*YOUR INSTRUCTIONS:*
Rewrite the data below with "Pull Requests" swapped for "Merge Requests", keeping everything else unchanged.

*LISTED ENTRIES:*
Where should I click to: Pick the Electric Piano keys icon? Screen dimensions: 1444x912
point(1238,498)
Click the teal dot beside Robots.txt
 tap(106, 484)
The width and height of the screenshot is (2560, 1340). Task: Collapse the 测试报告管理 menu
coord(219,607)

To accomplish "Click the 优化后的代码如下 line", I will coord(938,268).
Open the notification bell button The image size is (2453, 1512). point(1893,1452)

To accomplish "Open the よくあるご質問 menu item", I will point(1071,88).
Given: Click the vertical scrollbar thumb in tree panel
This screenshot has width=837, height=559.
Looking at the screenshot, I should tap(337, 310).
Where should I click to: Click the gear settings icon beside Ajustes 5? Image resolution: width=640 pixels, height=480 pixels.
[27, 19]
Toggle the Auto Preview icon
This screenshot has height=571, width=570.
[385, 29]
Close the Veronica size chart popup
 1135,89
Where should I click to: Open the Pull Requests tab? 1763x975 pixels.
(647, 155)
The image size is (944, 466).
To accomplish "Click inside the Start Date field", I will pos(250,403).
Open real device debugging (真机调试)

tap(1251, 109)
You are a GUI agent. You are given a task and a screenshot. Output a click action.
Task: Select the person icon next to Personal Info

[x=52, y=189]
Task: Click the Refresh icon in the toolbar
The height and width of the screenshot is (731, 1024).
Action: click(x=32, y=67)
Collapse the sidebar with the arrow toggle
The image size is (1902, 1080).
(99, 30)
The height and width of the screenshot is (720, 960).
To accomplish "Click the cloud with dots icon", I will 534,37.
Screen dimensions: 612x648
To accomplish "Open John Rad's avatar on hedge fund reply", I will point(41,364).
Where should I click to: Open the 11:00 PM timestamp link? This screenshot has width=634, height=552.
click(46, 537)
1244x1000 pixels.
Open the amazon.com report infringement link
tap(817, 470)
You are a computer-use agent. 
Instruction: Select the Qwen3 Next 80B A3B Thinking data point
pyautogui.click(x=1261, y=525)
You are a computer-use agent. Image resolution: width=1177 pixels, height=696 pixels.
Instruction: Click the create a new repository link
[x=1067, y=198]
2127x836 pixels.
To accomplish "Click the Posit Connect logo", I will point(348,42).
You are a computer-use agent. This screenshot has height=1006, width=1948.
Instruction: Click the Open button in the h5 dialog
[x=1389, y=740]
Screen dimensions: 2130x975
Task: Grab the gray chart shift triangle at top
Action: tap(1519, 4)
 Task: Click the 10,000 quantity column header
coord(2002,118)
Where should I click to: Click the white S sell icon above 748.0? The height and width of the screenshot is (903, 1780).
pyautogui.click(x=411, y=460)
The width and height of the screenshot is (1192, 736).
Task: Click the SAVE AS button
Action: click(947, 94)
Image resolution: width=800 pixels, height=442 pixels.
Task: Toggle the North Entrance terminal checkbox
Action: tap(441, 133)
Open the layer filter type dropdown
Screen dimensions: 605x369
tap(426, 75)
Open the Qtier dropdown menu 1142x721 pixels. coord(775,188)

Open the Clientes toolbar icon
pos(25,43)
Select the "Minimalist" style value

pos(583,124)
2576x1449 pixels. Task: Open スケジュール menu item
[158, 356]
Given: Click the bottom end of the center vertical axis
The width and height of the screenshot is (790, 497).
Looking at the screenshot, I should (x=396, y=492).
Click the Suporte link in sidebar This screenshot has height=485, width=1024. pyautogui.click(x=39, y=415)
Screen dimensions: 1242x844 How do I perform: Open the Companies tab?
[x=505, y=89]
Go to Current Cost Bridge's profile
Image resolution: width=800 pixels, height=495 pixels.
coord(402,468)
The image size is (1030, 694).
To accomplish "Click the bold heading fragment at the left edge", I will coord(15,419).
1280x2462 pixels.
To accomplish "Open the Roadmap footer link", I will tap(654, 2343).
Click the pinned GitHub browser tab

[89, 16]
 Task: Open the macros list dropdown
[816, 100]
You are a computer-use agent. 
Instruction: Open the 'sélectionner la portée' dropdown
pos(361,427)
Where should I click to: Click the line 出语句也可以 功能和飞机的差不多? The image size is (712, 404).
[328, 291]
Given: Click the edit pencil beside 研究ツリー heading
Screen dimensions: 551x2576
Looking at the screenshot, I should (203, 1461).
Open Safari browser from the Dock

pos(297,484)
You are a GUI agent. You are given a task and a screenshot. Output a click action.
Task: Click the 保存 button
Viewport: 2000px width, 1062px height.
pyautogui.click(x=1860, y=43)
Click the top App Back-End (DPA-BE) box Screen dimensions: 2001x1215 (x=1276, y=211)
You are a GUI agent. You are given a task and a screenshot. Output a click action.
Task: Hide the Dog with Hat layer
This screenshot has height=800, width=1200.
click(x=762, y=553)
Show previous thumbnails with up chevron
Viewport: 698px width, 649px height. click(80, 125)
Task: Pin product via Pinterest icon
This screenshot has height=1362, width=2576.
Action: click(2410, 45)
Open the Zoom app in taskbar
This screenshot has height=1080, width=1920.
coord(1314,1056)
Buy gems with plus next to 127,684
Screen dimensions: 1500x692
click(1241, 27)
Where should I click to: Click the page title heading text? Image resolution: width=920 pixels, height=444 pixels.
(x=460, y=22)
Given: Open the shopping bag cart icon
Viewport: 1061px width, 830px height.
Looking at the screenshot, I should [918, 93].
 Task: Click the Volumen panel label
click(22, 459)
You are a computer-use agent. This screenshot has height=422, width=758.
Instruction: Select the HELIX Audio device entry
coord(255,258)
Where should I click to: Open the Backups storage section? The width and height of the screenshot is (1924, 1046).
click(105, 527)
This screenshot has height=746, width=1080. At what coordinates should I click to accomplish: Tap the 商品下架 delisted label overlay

*RESPONSE FOR THIS EXERCISE:*
Where should I click to: Pick the Electric Piano keys icon? Screen dimensions: 1444x912
point(1238,498)
Click the teal dot beside Robots.txt
 tap(106, 484)
The width and height of the screenshot is (2560, 1340). Task: Collapse the 测试报告管理 menu
coord(219,607)

To accomplish "Click the 优化后的代码如下 line", I will coord(938,268).
Open the notification bell button The image size is (2453, 1512). point(1893,1452)

To accomplish "Open the よくあるご質問 menu item", I will point(1071,88).
Given: Click the vertical scrollbar thumb in tree panel
This screenshot has width=837, height=559.
Looking at the screenshot, I should tap(337, 310).
Where should I click to: Click the gear settings icon beside Ajustes 5? Image resolution: width=640 pixels, height=480 pixels.
[27, 19]
Toggle the Auto Preview icon
This screenshot has height=571, width=570.
[385, 29]
Close the Veronica size chart popup
 1135,89
Where should I click to: Open the Merge Requests tab? 1763x975 pixels.
(647, 155)
The image size is (944, 466).
To accomplish "Click inside the Start Date field", I will pos(250,403).
Open real device debugging (真机调试)

tap(1251, 109)
You are a GUI agent. You are given a task and a screenshot. Output a click action.
Task: Select the person icon next to Personal Info

[x=52, y=189]
Task: Click the Refresh icon in the toolbar
The height and width of the screenshot is (731, 1024).
Action: click(x=32, y=67)
Collapse the sidebar with the arrow toggle
The image size is (1902, 1080).
(99, 30)
The height and width of the screenshot is (720, 960).
To accomplish "Click the cloud with dots icon", I will 534,37.
Screen dimensions: 612x648
To accomplish "Open John Rad's avatar on hedge fund reply", I will point(41,364).
Where should I click to: Open the 11:00 PM timestamp link? This screenshot has width=634, height=552.
click(46, 537)
1244x1000 pixels.
Open the amazon.com report infringement link
tap(817, 470)
You are a computer-use agent. 
Instruction: Select the Qwen3 Next 80B A3B Thinking data point
pyautogui.click(x=1261, y=525)
You are a computer-use agent. Image resolution: width=1177 pixels, height=696 pixels.
Instruction: Click the create a new repository link
[x=1067, y=198]
2127x836 pixels.
To accomplish "Click the Posit Connect logo", I will point(348,42).
You are a computer-use agent. This screenshot has height=1006, width=1948.
Instruction: Click the Open button in the h5 dialog
[x=1389, y=740]
Screen dimensions: 2130x975
Task: Grab the gray chart shift triangle at top
Action: tap(1519, 4)
 Task: Click the 10,000 quantity column header
coord(2002,118)
Where should I click to: Click the white S sell icon above 748.0? The height and width of the screenshot is (903, 1780).
pyautogui.click(x=411, y=460)
The width and height of the screenshot is (1192, 736).
Task: Click the SAVE AS button
Action: click(947, 94)
Image resolution: width=800 pixels, height=442 pixels.
Task: Toggle the North Entrance terminal checkbox
Action: tap(441, 133)
Open the layer filter type dropdown
Screen dimensions: 605x369
tap(426, 75)
Open the Qtier dropdown menu 1142x721 pixels. coord(775,188)

Open the Clientes toolbar icon
pos(25,43)
Select the "Minimalist" style value

pos(583,124)
2576x1449 pixels. Task: Open スケジュール menu item
[158, 356]
Given: Click the bottom end of the center vertical axis
The width and height of the screenshot is (790, 497).
Looking at the screenshot, I should (x=396, y=492).
Click the Suporte link in sidebar This screenshot has height=485, width=1024. pyautogui.click(x=39, y=415)
Screen dimensions: 1242x844 How do I perform: Open the Companies tab?
[x=505, y=89]
Go to Current Cost Bridge's profile
Image resolution: width=800 pixels, height=495 pixels.
coord(402,468)
The image size is (1030, 694).
To accomplish "Click the bold heading fragment at the left edge", I will coord(15,419).
1280x2462 pixels.
To accomplish "Open the Roadmap footer link", I will tap(654, 2343).
Click the pinned GitHub browser tab

[89, 16]
 Task: Open the macros list dropdown
[816, 100]
You are a computer-use agent. 
Instruction: Open the 'sélectionner la portée' dropdown
pos(361,427)
Where should I click to: Click the line 出语句也可以 功能和飞机的差不多? The image size is (712, 404).
[328, 291]
Given: Click the edit pencil beside 研究ツリー heading
Screen dimensions: 551x2576
Looking at the screenshot, I should (203, 1461).
Open Safari browser from the Dock

pos(297,484)
You are a GUI agent. You are given a task and a screenshot. Output a click action.
Task: Click the 保存 button
Viewport: 2000px width, 1062px height.
pyautogui.click(x=1860, y=43)
Click the top App Back-End (DPA-BE) box Screen dimensions: 2001x1215 (x=1276, y=211)
You are a GUI agent. You are given a task and a screenshot. Output a click action.
Task: Hide the Dog with Hat layer
This screenshot has height=800, width=1200.
click(x=762, y=553)
Show previous thumbnails with up chevron
Viewport: 698px width, 649px height. click(80, 125)
Task: Pin product via Pinterest icon
This screenshot has height=1362, width=2576.
Action: click(2410, 45)
Open the Zoom app in taskbar
This screenshot has height=1080, width=1920.
coord(1314,1056)
Buy gems with plus next to 127,684
Screen dimensions: 1500x692
click(1241, 27)
Where should I click to: Click the page title heading text? Image resolution: width=920 pixels, height=444 pixels.
(x=460, y=22)
Given: Open the shopping bag cart icon
Viewport: 1061px width, 830px height.
Looking at the screenshot, I should [918, 93].
 Task: Click the Volumen panel label
click(22, 459)
You are a computer-use agent. This screenshot has height=422, width=758.
Instruction: Select the HELIX Audio device entry
coord(255,258)
Where should I click to: Open the Backups storage section? The width and height of the screenshot is (1924, 1046).
click(105, 527)
This screenshot has height=746, width=1080. At what coordinates should I click to accomplish: Tap the 商品下架 delisted label overlay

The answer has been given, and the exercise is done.